2. Illegitimately redeemed sentence reduction days for work performed.
3. Altered the financial accounts prisoners use for commissary purchases, sometimes adding zero or unauthorized funds to balances.
### Detection & Response
- Details: The breach was brought to light through investigations spurred by multiple media reports and a statement from the national penitentiary police union (SNPP).

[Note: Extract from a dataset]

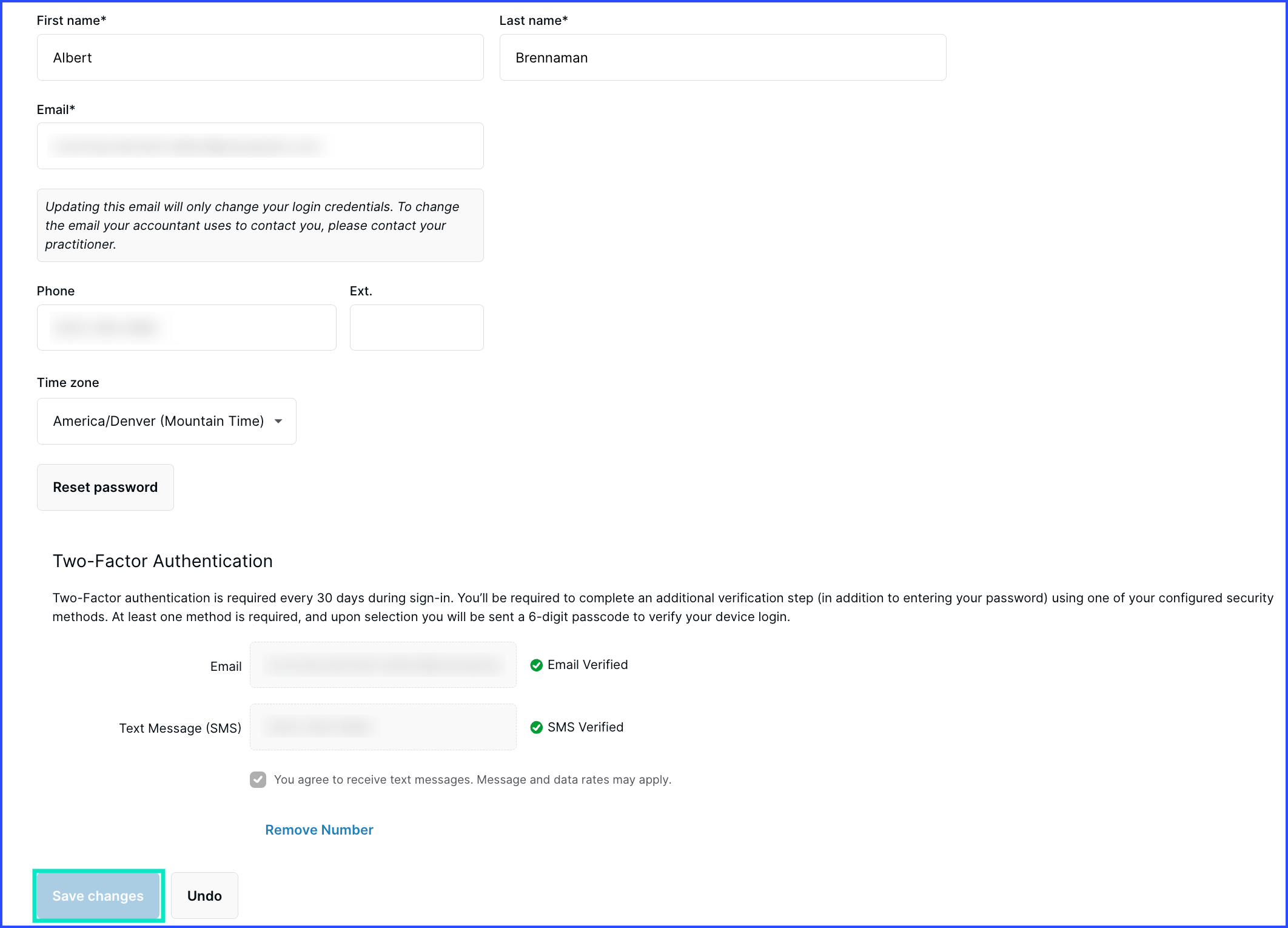Screen dimensions: 1288x928
Task: Click the Email Verified status label
Action: 587,665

Specific response actions are pending further official details, but the threat actor was identified and actions reversed or contained.
## Attack Methodology
- Initial Access: Exploitation of physical endpoints (tablets/kiosks) provided to inmates, utilizing existing credentials or vulnerabilities specific to those devices to reach the central ANP platform.

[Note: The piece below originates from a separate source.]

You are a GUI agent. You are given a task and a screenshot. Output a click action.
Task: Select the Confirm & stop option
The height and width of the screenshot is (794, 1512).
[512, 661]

- Persistence: Maintained access over several months (August to October) via the compromised user accounts or system access points.

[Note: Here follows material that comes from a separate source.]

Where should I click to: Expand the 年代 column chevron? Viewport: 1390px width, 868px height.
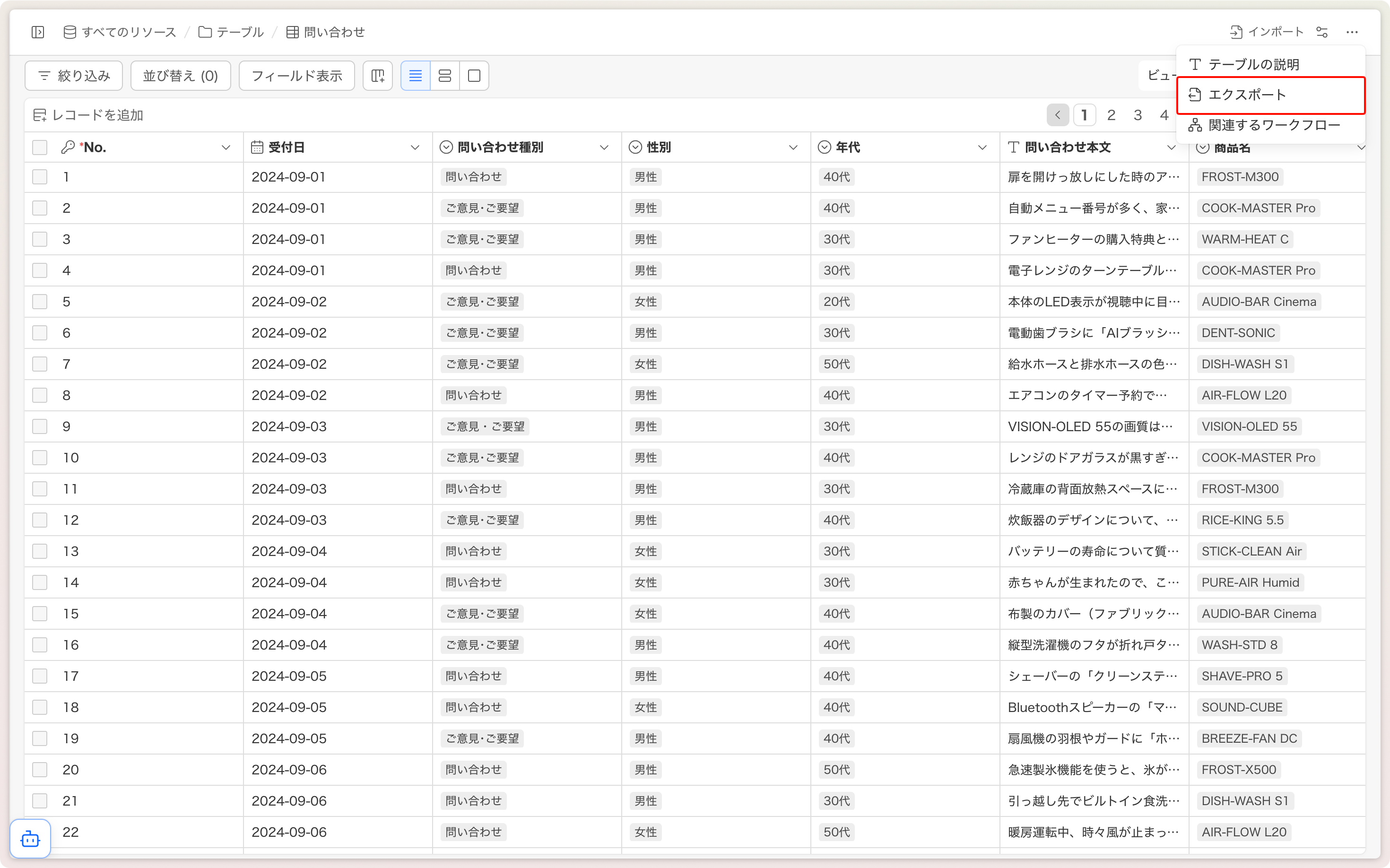(x=982, y=148)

- Privilege Escalation: Implied via the ability to modify sensitive administrative functions such as sentence length and financial control without triggering immediate alerts.
- Defense Evasion: The system failed to adequately segregate activities between legitimate user requests and unauthorized administrative changes.
- Credential Access: Not explicitly detailed, but access was gained via a username and password on the platform accessed through the kiosks.
- Discovery: Internal system monitoring appears to have been insufficient; discovery was alerted via external reports/union statement.
- Lateral Movement: Movement was contained within the scope of the prison management platform itself, affecting multiple inmate data records.
- Collection: Accessing and modifying transactional data (sentence time, work credits, financial balances).
- Exfiltration: N/A (The breaches were internal modifications rather than mass external data theft, though inmate PII was accessible).
- Impact: Unauthorized changes to judicial records and prison finances.
## Impact Assessment
- Financial: Alterations to inmate commissary account balances were reported, including adding an extra zero to some amounts.
- Data Breach: Sensitive administrative data related to inmate sentencing and financial standing was manipulated.
- Operational: Revealed a "major security breach" (**bresa de securitate majora**) in the IT systems managing Romanian penitentiaries, necessitating review and potential shutdown/audit of the kiosk/tablet interface.
- Reputational: Significant negative press regarding the security posture of the Romanian prison system.
## Indicators of Compromise
*(No specific IPs, domains, or file hashes were provided in the source text.)*
- Behavioral Indicators: Unauthorized modification of sentencing calculations, unusual activity on inmate digital account ledgers, and redemption of work credits without proper authorization.
## Response Actions
- Containment: The immediate focus would involve isolating or patching the compromised tablets/kiosks and reviewing all transactions performed during the August–October window.
- Eradication: Revoking breached credentials and potentially rebuilding access controls for the ANP platform endpoints.
- Recovery: Reverting unauthorized sentence reductions, correcting commissary balances, and auditing all affected inmate records.
## Lessons Learned
- Relying on shared or poorly segregated user access via kiosks and tablets presents an unacceptable risk vector when connected to core administrative databases.
- In-prison IT systems require robust segmentation and mandatory multi-factor authentication/strong access controls, even for inmate-facing applications.
- Internal auditing and anomaly detection controls around sensitive fields (like sentence duration and financial ledgers) must be aggressively implemented to catch unauthorized modifications quickly.
## Recommendations
- Immediately decommission or severely restrict the privileges of any tablet/kiosk interface that provides direct access to the ANP management platform until a complete security overhaul is completed.
- Mandate strong, non-shared account structures or deploy read-only access for inmates, segregating any transactional functions into highly controlled microservices.
- Implement continuous auditing on all fields related to sentence length, parole eligibility, and inmate funds, alerting security teams instantly upon modification.